→ 提示文:
•••••

KP 時間というものは、例え嫌でも、止まることなく流れていく。
聞き耳だ。

夜門由貴 CCB<=65 【聞き耳】
Cthulhu : (1D100<=65) > 23 > 成功

雑談

夜門由貴 やった!

メイン

KP 「  」
ゴボゴボと篭ったような耳鳴りがする。大切な人を見れば、何かを言った気がするが聞き取れなかった。大切な人は少し困ったように笑う。

夜門由貴 「……閃理くん? どうしたの?」
「……」
手を握る

閃理くん 「  」

夜門由貴 「ずっと、遊んでいられたらいいのに………」

KP あたりを見渡せば、だいぶ日が傾いており、オレンジ色が空を染めていた。
日暮れだ。
何をして過ごそう。

家に帰る?どこかに出掛ける?スーパー?ホテル?レストラン?夜景の見える場所でも良い。
その為に移動をする?もう夕暮れを過ごしたのなら、別の日でも良い。大切な人と何をしよう。
→A.

•••••

→ データ抜粋:
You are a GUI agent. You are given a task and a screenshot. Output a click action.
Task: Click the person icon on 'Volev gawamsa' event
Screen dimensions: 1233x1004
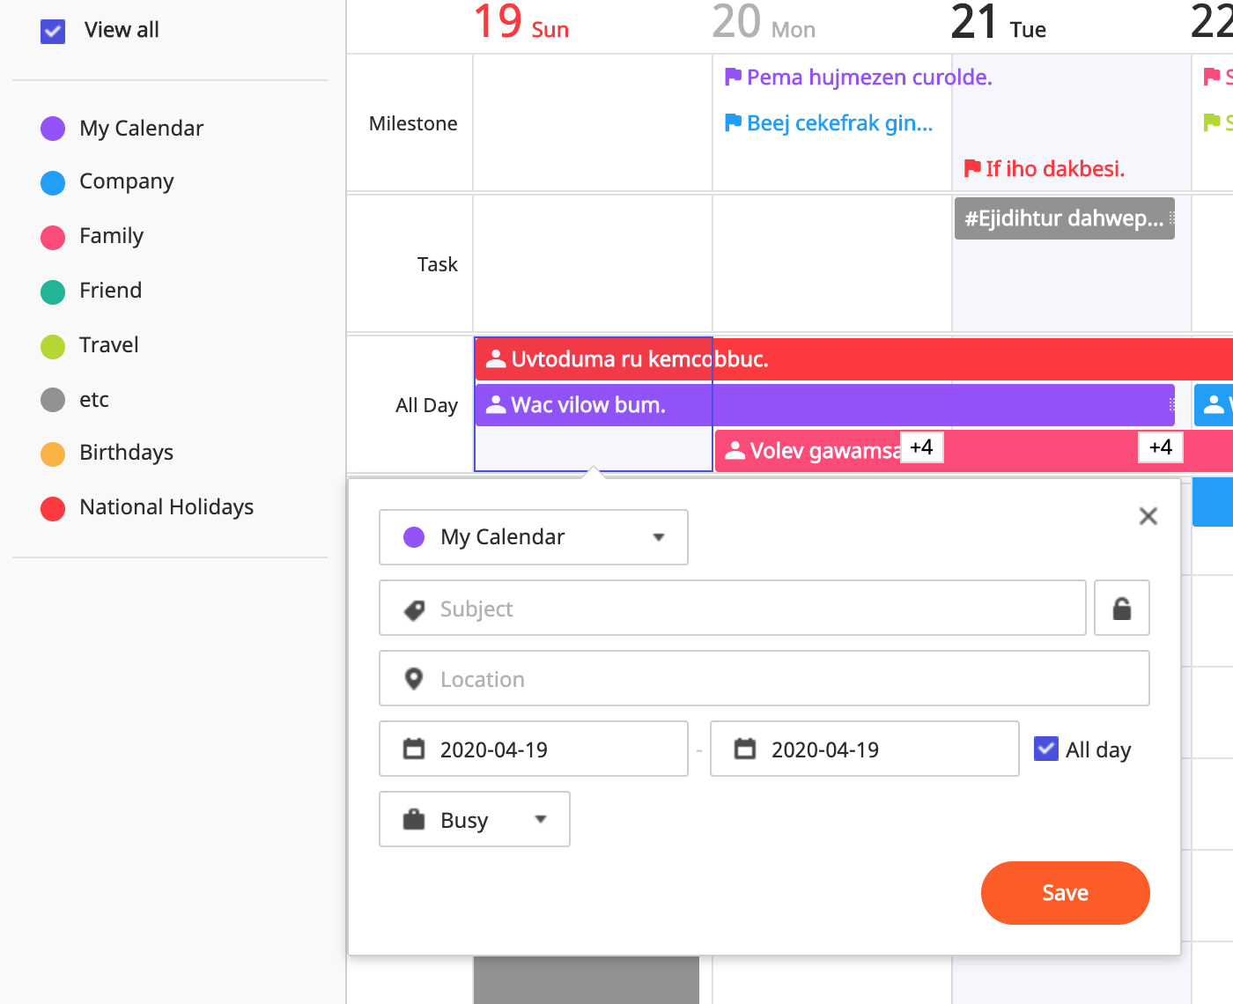(x=735, y=450)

•••••

→ 作業内容:
a - TRPGセッションの提示文のうち、「あたりを見渡せば」で始まる段落を、要点を残した箇条書きに書き換えてください。
b - TRPGセッションの提示文の続きを、最終行「→A.」の直後から記述してください。

→ 解答一覧:
a -
・日がだいぶ傾き、空がオレンジ色に染まっている。
・日暮れである。
・何をして過ごすかが問われている。

b -
夜門由貴 ……残念だけど、夕方になったらおうちに帰らなくちゃ。閃理くんと手をつないで家に帰る。
「閃理くん、今日は楽しかったね。久しぶりに遊びに来られて嬉しかった」
……閃理くんの手、大きいな。
私が、大きいって思ってたからかも。
そろそろ夜が来るね。星を探しながら、帰るのかな。

雑談

星守 閃理 由貴ちゃんも綺麗な手をしているよね。
ずっと握っていたくなる。

メイン

夜門由貴 「閃理くん、一番星だよ。……えっ? ほんとだ」

雑談

夜門由貴 ええ? ……ほんと?
なんだか… ええ~照れちゃうな…

メイン

夜門由貴 閃理くんに言われて振り返ると、もう他に星が光ってたんだ。

閃理くん 「僕のほうが先に、見つけたみたいだね」

夜門由貴 「ふふ、閃理くん、星を見つけるのがうまいね」

KP ……思い思いの日を過ごし、もうすぐ夜がやってくる。
目星をどうぞ。

夜門由貴 CCB<=76 【目星】
Cthulhu : (1D100<=76) > 2 > 決定的成功/スペシャル

雑談

夜門由貴
わぁ!!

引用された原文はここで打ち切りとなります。